LeggiLeggi Posts: 489
Last autumn I planted about 150 red and white onions that I'd started off in modules indoors at my allotment. After a few weeks I realised the birds were amusing themselves by pulling them up, so we fleeced them for winter. When we took the fleece off there were only about 10 onions left, looking decidedly munched rather than nibbled, am I right in concluding that they've probably been had by rodents? I don't think it's anything slimier because of the time of year. Shallots and garlic planted in the same bed are doing perfectly fine.

Posts

  • BobTheGardenerBobTheGardener Posts: 11,384

    Yep, sounds like mice, rats or blummin squirrels, Leggi. image

    A trowel in the hand is worth a thousand lost under a bush.
  • clogherheadclogherhead Posts: 506

    Hi , I had always been led to believe that we Humans were the only animal that eat onions

    puzzled

    Derek

  • BobTheGardenerBobTheGardener Posts: 11,384

    I think rodents will eat almost anything if they are hungry enough, Derek, and it's been a looong Winter!

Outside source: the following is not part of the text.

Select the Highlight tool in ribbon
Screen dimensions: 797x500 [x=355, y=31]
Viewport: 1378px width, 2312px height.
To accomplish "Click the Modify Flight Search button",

    A trowel in the hand is worth a thousand lost under a bush.
  • clogherheadclogherhead Posts: 506

    BOG  True True

    Derekimage

  • LeggiLeggi Posts: 489
    Cheers, thought as much. I'm pretty sure it's rats as I've also seen them running about on abandoned plots. image



    We've decided to start off some more but unless we put some poison down they'll have to be netted to within an inch of their lives.
  • Here in the Furness Peninsula. South Cumbria, we have occasional visits by deer, usually when it snows.  This Winter, most of my onion sets have been pulled out and eaten by them.  As well as seeing them at it, their footprints in the onion bed have added to the weight of evidence.  When I had an allotment in Carlisle (North Cumbria), we were plagued by rabbits.  They'd eat everything but rhubarb, onions and potatoes. Slugs and snails have ruined wallflowers over Winter as well. We do have rodents, but lots of semi-feral cats keep them down.